Está en los estudiantes de la universidad, qué no hacen valer el papel que tienen, pues en una gran mayoría optan por alejarse de los problemas dentro y fuera de la institución en posturas “neutrales”, abandonan dar la retribución hacia aquellas y aquellos que pagan con impuestos a la universidad, no generan un pensamiento crítico y analítico sobre la realidad actual y se centran en memorizar el conocimiento en vez de aprenderlo.
Dicha crisis también está en los profesores y profesoras, como en las y los trabajadores, quienes se han remitido únicamente a luchar por la universidad cuando su salario se detiene, pero no cuando a las y los estudiantes les cobran cuotas. Han caído en una dinámica gremial en la que solo se manifiestan si el sindicato se los dice.
Pero sobre la crisis de la UMSNH también es dada para aquellas personas que se encuentren fuera de dicha comunidad universitaria, es decir, la población michoacana y mexicana, que han permitido que autoridades en rectoría hagan de la universidad un negocio. Una crisis que se agrava al utilizar frases y palabras dichas por medios de comunicación masivos en el Estado, en donde precisamente dicen y atribuyen esta supuesta “crisis financiera” a aquellos sectores (estudiantes, profesores y trabajadores) de la universidad que menos culpa tienen.
¿Cómo poner fin a ésta crisis de la UMSNH?
La solución es crear una verdadera democracia dentro y fuera de la universidad.

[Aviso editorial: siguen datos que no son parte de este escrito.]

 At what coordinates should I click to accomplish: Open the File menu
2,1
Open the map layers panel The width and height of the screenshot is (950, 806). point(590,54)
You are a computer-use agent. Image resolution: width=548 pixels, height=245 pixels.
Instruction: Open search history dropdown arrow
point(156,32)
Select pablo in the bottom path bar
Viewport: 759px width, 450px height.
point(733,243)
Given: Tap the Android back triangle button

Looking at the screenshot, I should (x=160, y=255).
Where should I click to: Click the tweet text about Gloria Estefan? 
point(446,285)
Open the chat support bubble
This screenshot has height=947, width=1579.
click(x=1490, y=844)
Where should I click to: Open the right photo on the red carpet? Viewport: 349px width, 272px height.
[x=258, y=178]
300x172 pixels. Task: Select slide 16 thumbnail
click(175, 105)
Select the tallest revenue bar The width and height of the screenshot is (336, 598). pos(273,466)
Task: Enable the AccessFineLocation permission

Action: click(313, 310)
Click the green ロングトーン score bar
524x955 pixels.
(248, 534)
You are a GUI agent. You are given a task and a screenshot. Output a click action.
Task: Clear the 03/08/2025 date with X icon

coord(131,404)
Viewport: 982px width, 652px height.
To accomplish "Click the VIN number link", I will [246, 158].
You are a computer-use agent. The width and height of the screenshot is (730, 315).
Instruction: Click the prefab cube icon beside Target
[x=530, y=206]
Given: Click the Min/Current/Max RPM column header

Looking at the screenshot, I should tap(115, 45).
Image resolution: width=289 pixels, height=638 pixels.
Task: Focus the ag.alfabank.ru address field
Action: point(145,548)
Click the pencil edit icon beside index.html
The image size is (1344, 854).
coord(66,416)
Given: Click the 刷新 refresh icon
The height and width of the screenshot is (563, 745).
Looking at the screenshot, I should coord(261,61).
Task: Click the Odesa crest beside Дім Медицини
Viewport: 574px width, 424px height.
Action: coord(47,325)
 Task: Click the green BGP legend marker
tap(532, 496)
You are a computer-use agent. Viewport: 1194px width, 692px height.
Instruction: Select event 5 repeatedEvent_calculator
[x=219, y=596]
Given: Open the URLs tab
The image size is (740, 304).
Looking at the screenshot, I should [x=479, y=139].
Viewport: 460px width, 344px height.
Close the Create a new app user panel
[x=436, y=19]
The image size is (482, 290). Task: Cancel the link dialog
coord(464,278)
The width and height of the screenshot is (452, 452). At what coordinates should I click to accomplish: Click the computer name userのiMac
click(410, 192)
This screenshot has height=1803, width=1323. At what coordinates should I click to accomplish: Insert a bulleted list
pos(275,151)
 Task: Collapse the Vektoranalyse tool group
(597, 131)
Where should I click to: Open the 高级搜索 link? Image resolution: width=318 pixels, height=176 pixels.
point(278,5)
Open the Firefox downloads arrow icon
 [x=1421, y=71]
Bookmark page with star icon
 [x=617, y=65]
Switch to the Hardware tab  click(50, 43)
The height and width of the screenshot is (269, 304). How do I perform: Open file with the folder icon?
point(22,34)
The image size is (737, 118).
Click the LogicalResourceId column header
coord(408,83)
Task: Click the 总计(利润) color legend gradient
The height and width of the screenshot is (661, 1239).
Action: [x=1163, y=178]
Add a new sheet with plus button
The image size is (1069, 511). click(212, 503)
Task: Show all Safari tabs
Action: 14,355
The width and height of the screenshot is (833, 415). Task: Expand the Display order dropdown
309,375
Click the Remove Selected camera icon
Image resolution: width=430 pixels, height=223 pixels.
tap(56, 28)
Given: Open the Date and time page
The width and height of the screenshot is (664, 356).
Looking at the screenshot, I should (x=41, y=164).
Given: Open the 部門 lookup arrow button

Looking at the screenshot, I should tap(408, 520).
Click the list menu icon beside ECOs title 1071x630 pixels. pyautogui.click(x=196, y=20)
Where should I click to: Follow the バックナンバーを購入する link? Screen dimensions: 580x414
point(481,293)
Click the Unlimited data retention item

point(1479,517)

No solo es decir que las casas del estudiante deben estar reglamentadas, pues es conocido que sí, hay corrupción dentro de éstas, siempre se culpa a los estudiantes pero ¿Cuándo a Dolores Govea Paz y sus constantes fiestas caras pagadas con dinero de la UMSNH? O ¿Cuándo es la culpa de Salvador García que causa daño al patrimonio universitario y organiza grupos de choque contra otros estudiantes?, ¿por qué siempre es la culpa del estudiante?. Dentro de estos lugares existe la corrupción propiciada por personas de rectoría o partidos políticos, es necesario hacer una democratización de las casas del estudiante también, así como de los sindicatos que protegen a personas que han promovido el acoso sexual en la universidad y que inclusive se ha hecho público; pero sobre todo en la dirigencia de la UMSNH, dónde quién elige al rector es una comisión integrada por 8 personas: 5 ex rectores, 1 representante de trabajadores, 1 representante de profesores y 1 representante de estudiantes, ¿Por qué 8 personas eligen la dirigencia de la universidad más grande de Michoacán?.
Para finalizar éste artículo es necesario cuestionarse una vez más, ¿de quién es culpa la crisis de la UMSNH?, ¿soy parte del problema o de la solución?.